Why are only female CEOs asked how they balance the responsibility of parenthood with work?
This is the question posed by Max Schireson, 44-year-old CEO of the software company MongoDB, in a personal blog post titled “Why I’m leaving the best job I ever had”:
Earlier this summer, Matt Lauer asked Mary Barra, the CEO of GM, whether she could balance the demands of being a mom and being a CEO. The Atlantic asked similar questions of PepsiCo’s female CEO Indra Nooyi. As a male CEO, I have been asked what kind of car I drive and what type of music I like, but never how I balance the demands of being both a dad and a CEO.
While the press haven’t asked me, it is a question that I often ask myself.
Finding no satisfactory answer, Schireson stepped down.
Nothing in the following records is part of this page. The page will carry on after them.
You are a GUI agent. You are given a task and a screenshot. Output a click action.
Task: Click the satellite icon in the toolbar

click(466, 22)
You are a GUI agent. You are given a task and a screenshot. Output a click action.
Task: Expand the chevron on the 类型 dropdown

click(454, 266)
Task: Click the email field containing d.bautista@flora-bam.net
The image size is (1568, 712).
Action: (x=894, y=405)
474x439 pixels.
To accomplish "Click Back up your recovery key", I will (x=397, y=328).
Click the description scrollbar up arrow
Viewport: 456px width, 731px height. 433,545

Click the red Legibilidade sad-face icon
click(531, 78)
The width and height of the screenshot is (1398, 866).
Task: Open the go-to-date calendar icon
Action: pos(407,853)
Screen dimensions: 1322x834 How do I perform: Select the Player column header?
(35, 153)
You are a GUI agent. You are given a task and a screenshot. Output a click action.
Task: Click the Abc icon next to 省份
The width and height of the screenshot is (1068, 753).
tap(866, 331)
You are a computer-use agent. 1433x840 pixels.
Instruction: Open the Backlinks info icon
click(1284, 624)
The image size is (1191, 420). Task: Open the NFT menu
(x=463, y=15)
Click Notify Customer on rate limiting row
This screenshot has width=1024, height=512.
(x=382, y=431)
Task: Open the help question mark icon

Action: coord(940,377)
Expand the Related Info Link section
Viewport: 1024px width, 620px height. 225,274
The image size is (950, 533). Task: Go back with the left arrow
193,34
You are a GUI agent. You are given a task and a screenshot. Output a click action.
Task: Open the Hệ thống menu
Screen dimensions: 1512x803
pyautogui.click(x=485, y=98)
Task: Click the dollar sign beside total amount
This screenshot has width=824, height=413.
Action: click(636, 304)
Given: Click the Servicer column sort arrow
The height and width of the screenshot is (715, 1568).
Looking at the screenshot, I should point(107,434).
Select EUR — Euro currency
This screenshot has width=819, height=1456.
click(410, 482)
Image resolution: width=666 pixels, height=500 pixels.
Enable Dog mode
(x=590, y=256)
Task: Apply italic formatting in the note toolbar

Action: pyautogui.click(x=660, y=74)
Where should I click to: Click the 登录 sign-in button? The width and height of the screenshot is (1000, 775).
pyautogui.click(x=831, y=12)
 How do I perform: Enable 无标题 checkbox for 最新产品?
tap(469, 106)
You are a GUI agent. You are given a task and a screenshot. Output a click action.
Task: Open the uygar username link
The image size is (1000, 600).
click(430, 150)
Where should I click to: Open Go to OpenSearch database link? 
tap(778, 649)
He no longer has to commute from Palo Alto to New York regularly to run the billion dollar company, and is instead transitioning into a normal full-time position as Vice Chairman. Now he has more time to spend with his three kids, ages 14, 12, and 9, “skiing, cooking, playing backgammon, swimming, watching movies or Warriors or Giants games, talking, whatever.”
Schireson acknowledged that stepping down from his current position could jeopardize future CEO opportunities, potentially costing him millions of dollars, but he said that it was a conscious decision and he was choosing to prioritize his family.
Schireson’s wife also has a fascinating career: as well as being a doctor and professor at Stamford, she runs a training program for high-risk obstetricians. Of his wife, Schireson wrote, she does it while being “a fantastic mom, brilliant, beautiful, and infinitely patient with me.”
(Aw, excuse me while I wipe this tear off my laptop.)
Moral of the story: dads need work-life balance, too.